Freigeben über


Note

Please see Azure Cognitive Services for Speech documentation for the latest supported speech solutions.

Microsoft Speech Platform

Use WAV File Input for Speech Recognition

Applications can use a WAV file as the audio input source to perform speech recognition in the Microsoft Speech Platform. This topic presents the following information about performing speech recognition from WAV files:

  • When to use WAV files as input
  • How to configure an application for speech recognition from a WAV file
  • What APIs to use
  • Sample source code

When to use WAV files as input

Speech recognition (SR) applications typically use the following audio input configurations:

  • A telephony card communicating with one or more SR engines
  • Sending audio from a persisted WAV file to an SR engine

The telephony scenario can use either the Speech Platform's standard multimedia audio input object or a custom audio object combined with an SR engine.

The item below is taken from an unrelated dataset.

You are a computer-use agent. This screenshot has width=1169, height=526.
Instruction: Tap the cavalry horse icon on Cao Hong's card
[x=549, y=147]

The WAV file input scenario uses controlled, reproducible audio input and requires a dedicated SR engine. The file input scenario should use a generic Speech Platform audio stream connected to the input WAV file.

Typical scenarios that would use a WAV file as the audio input for speech recognition include the following:

  • Offline transcription applications (for example, convert voice mail to email)
  • SR engine testing (for example, measure and improve engine accuracy with reproducible audio input data)
  • SR application testing (for example, verify and improve application behavior when responding to reproducible voice commands)

Back to top

Configure an application for speech recognition from a WAV file

Follow these basic steps to perform speech recognition on a WAV file:

  1. Create and configure a Speech Platform audio stream object for WAV file input.
  2. Create an SR engine using the code samples in this document.
  3. Set the audio stream object from step 1 as the SR engine's input.
  4. Activate grammars and begin speech recognition.
  5. Respond to recognition events until end of audio stream is reached.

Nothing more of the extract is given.